Chafee, 62, didn’t hint at a run until April 9, long after all other candidates made it clear they were at least considering the possibility. In announcing the formation of an exploratory committee, he took direct aim at the front-runner, Clinton.
“I would argue that anybody who voted for the Iraq War should not be president and certainly anybody who voted for the Iraq War should not lead the Democratic Party into an election,” he told Politico.
But the wild card in all this, obviously, is Biden, who twice before sought the Democratic nomination before serving as Obama’s No. 2 man beginning in 2008.
Biden remains a popular figure in Democratic Party circles and is a proven fundraiser. But he has proved unable to push it over the line in the past and, at age 71, there’s a feeling that his opportunity has passed.

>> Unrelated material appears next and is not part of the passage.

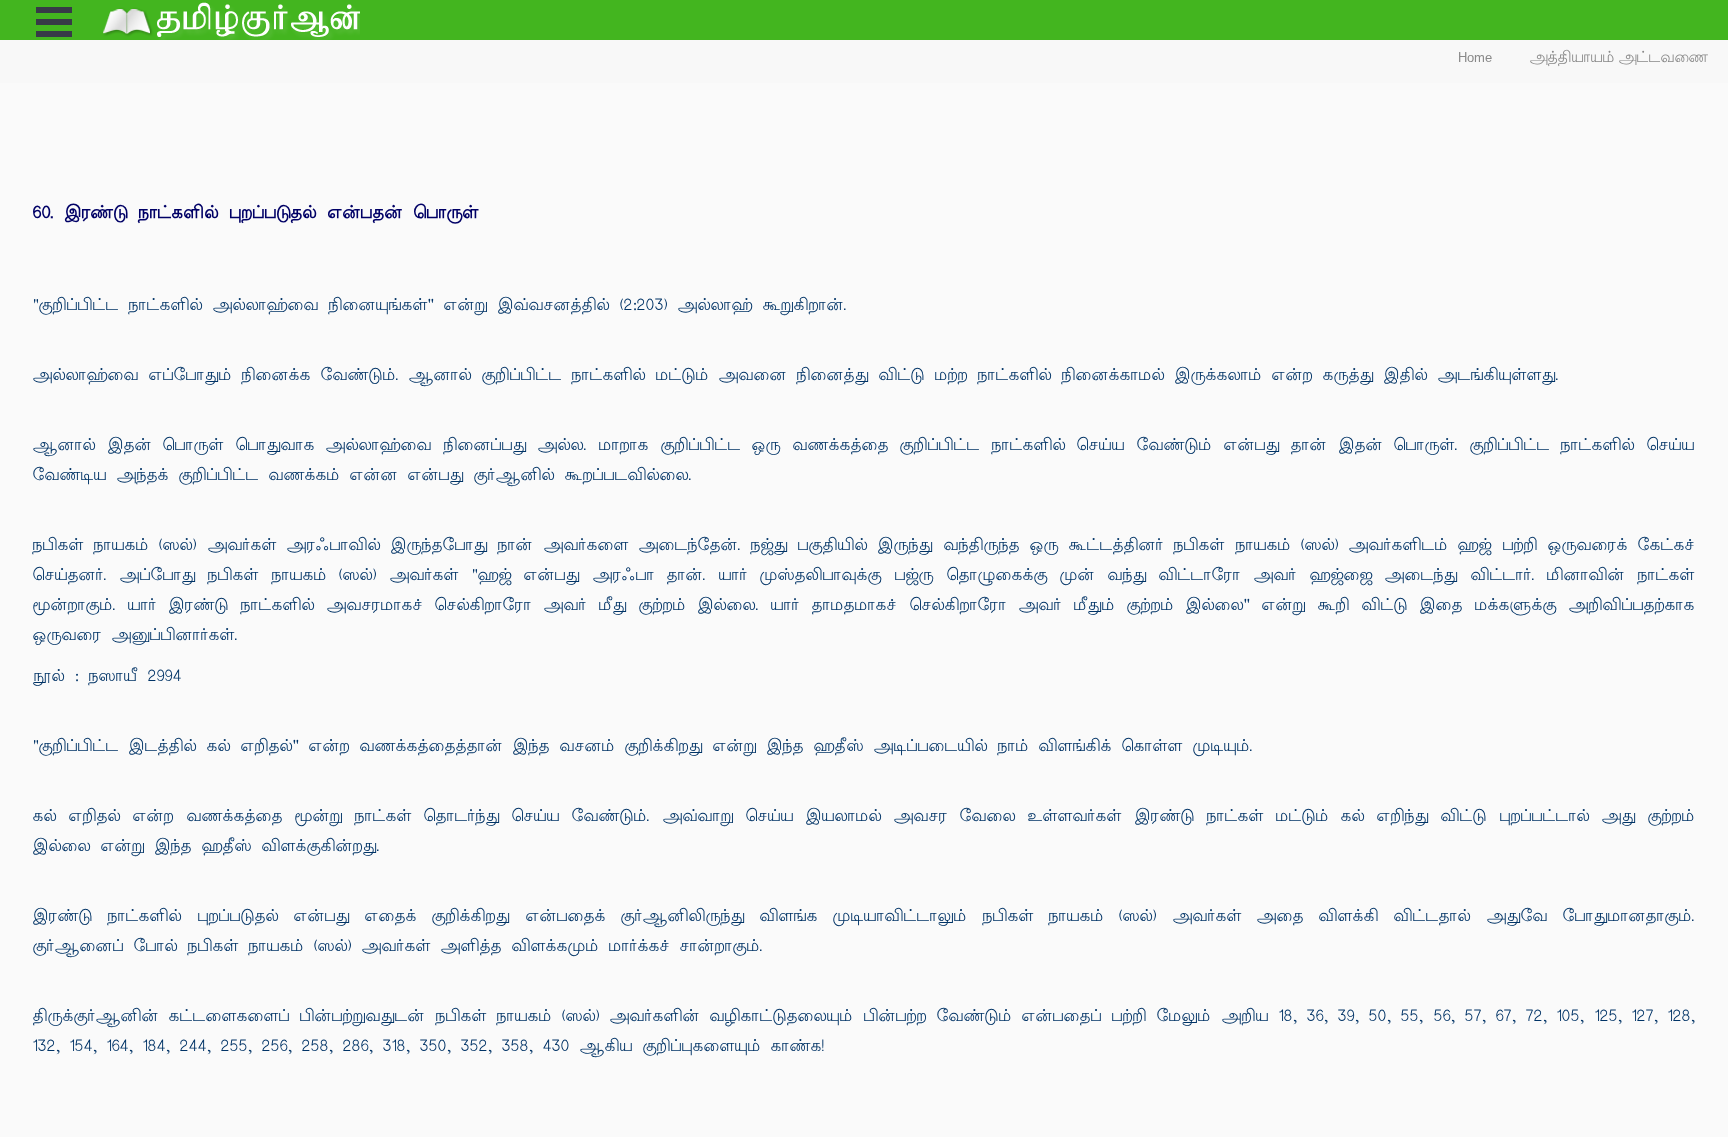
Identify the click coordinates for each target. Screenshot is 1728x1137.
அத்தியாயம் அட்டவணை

But appearing at a roundtable discussion with regional reporters on April 13, Biden insisted there still remains plenty of time to decide whether or not to enter the race.
“I haven’t made up my mind on that,’’ he said. “I have plenty of time to do that, in my view. If I am wrong, I’m dead wrong, but there’s a lot the president and I care about that has to get done in the next two, three months and when you run for president you’ve got to run for president — and I’m not ready to do that — if I am ever going to be ready to do that.”